Когда я проснулась и вышла из спальни, Дэвид сооружал себе сандвич на кухне.
— Привет. — Он указал ножом на разделочную доску. — Хочешь?
Что-то неуловимо домашнее просквозило в этом предложении, отчего у меня навернулись слезы. Так трогательно выглядело это предложение бутерброда, что захотелось немедленно разрыдаться. Ведь что такое развод? Развод — это когда никто уже не приготовит тебе бутерброда. Никто, и уж тем более твой бывший супруг. (Интересно, это в самом деле так или мне просто взбрела в голову очередная сентиментальная чепуха? В самом деле, ведь почти невозможно представить ситуацию, в которой разведенный Дэвид предложит мне кусочек сыра между двумя ломтиками булки. Посмотрев на Дэвида, я решила, что это и впрямь исключено. Если мы разведемся, он будет дуться на меня всю оставшуюся жизнь. И вовсе не потому, что пылает ко мне такой привязанностью, а просто в этом вся его суть.)
— Спасибо, не хочу.
— Точно?
— Точно.
— Ну, смотри сама.
Вот это больше на него похоже. Где-то здесь, конечно, прячется жало, и сказано это было со скрытой досадой — ведь его неловкая попытка выполнить пацифистский завет хиппи «Делай любовь, не войну» была встречена с неукротимой воинственностью.

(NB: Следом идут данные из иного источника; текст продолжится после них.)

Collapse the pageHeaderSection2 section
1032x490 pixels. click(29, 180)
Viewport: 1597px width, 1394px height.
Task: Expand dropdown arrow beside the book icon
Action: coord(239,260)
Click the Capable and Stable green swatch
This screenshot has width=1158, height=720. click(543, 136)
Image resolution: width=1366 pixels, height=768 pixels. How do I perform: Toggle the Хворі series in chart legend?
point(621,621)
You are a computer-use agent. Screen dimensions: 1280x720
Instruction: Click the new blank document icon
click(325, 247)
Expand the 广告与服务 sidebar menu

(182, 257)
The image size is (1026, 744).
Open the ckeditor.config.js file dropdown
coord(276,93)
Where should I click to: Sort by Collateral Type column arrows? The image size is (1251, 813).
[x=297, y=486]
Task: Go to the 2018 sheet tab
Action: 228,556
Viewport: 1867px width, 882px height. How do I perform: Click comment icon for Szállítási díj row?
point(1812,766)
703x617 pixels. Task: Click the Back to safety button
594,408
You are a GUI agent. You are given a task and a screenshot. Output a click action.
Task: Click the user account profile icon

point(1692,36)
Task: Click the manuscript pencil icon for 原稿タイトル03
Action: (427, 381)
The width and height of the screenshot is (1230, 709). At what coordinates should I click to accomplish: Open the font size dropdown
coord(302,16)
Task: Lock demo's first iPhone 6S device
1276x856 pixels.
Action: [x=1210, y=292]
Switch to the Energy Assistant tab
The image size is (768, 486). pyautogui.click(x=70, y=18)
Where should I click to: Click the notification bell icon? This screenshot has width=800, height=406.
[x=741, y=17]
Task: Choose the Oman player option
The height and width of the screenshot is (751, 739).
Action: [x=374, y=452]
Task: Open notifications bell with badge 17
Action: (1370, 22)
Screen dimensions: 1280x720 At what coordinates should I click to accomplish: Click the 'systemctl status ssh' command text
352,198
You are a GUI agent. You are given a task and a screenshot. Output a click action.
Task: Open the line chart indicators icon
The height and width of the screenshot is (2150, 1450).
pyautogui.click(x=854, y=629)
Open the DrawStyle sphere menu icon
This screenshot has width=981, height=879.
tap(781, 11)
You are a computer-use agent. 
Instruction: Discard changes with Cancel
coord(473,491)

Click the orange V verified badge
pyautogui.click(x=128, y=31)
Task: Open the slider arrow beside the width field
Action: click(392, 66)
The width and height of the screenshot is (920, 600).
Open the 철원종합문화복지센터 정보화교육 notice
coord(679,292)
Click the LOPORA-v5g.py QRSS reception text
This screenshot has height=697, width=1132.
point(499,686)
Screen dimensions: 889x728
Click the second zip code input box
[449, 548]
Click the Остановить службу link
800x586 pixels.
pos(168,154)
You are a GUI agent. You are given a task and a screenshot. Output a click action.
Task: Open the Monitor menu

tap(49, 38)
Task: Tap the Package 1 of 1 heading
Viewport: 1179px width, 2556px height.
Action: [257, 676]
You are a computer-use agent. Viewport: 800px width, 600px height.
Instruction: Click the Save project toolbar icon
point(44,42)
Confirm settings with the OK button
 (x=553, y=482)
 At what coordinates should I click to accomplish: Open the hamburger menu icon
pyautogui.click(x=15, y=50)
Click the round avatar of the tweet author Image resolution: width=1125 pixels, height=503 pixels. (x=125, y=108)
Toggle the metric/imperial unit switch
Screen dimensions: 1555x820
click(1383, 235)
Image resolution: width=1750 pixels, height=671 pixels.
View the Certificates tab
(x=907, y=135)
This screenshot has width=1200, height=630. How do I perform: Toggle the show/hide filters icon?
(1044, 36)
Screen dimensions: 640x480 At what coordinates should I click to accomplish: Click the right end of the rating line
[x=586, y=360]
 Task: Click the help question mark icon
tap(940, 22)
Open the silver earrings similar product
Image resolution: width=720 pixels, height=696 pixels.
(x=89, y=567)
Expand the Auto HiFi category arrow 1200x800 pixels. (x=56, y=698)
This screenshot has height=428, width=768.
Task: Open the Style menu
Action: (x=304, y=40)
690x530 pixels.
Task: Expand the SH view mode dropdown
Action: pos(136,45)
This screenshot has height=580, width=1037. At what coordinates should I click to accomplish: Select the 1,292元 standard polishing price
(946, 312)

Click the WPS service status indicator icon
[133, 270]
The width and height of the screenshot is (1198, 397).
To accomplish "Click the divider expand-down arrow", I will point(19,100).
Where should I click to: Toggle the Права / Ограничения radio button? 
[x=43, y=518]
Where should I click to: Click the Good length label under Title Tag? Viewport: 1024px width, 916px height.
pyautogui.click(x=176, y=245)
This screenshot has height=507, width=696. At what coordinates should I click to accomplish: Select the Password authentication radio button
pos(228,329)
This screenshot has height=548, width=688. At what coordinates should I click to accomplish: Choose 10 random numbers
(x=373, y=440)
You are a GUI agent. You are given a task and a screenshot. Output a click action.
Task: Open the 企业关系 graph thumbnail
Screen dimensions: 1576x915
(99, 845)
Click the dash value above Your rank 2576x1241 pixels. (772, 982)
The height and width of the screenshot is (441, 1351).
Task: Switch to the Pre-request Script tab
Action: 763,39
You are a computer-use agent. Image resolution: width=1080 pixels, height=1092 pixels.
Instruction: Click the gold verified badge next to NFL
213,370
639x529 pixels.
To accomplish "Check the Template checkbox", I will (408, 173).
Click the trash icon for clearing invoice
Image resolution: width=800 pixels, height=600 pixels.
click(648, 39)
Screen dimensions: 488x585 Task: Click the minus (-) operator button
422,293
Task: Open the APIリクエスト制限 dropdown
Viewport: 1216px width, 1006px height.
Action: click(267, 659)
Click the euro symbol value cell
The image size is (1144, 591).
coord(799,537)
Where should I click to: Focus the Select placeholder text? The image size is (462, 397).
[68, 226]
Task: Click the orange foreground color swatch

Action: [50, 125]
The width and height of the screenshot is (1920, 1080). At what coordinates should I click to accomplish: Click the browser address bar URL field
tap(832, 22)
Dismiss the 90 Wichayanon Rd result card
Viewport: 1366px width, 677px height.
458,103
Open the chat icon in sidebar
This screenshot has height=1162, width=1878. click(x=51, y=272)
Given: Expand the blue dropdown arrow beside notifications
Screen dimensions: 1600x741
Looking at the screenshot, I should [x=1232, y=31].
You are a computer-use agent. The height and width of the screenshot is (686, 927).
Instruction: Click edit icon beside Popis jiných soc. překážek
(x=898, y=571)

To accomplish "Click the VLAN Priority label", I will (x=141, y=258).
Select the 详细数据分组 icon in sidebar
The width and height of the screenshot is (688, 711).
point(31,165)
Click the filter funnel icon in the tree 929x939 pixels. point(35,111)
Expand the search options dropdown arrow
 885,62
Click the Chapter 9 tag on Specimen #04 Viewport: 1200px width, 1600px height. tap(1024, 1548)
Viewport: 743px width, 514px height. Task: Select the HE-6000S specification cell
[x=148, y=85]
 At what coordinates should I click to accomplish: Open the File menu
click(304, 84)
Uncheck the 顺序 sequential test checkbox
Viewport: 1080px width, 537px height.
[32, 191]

— Может, вернемся к нашему разговору?
Он пожал плечами:
— Давай. К разговору о чем?
— Ну, как о чем. О нашем, вчерашнем. О чем говорили по телефону.
— И о чем таком ты говорила по телефону?
— Я говорила о том, что хочу развода.
— В самом деле? Ах вот оно что! По-твоему, именно об этом должна вести разговор жена с мужем на кухне.
— Пожалуйста, не надо шутить с такими вещами.
— А что я должен, по-твоему, делать?
— Говорить серьезно.
— Ладно. Ты требуешь развода. Я — нет. Стало быть, если тебе только не удастся доказать, что я вел себя жестоко или пренебрегал тобой, истязал тебя или унижал, или что у меня есть связи на стороне, то выход у тебя остается один: съехать с квартиры и спустя пять лет после раздельного проживания получить развод. На твоем месте я бы не откладывал. Пять лет — долгий срок. А ты, как известно, нетерпелива и не захочешь тянуть кота за хвост.
Об этом я, естественно, не подумала. Отчего-то мне взбрело в голову, что сказанного между нами вполне достаточно, чтобы простое выражение желания само по себе служило доказательством, что наш брак — чистая фикция.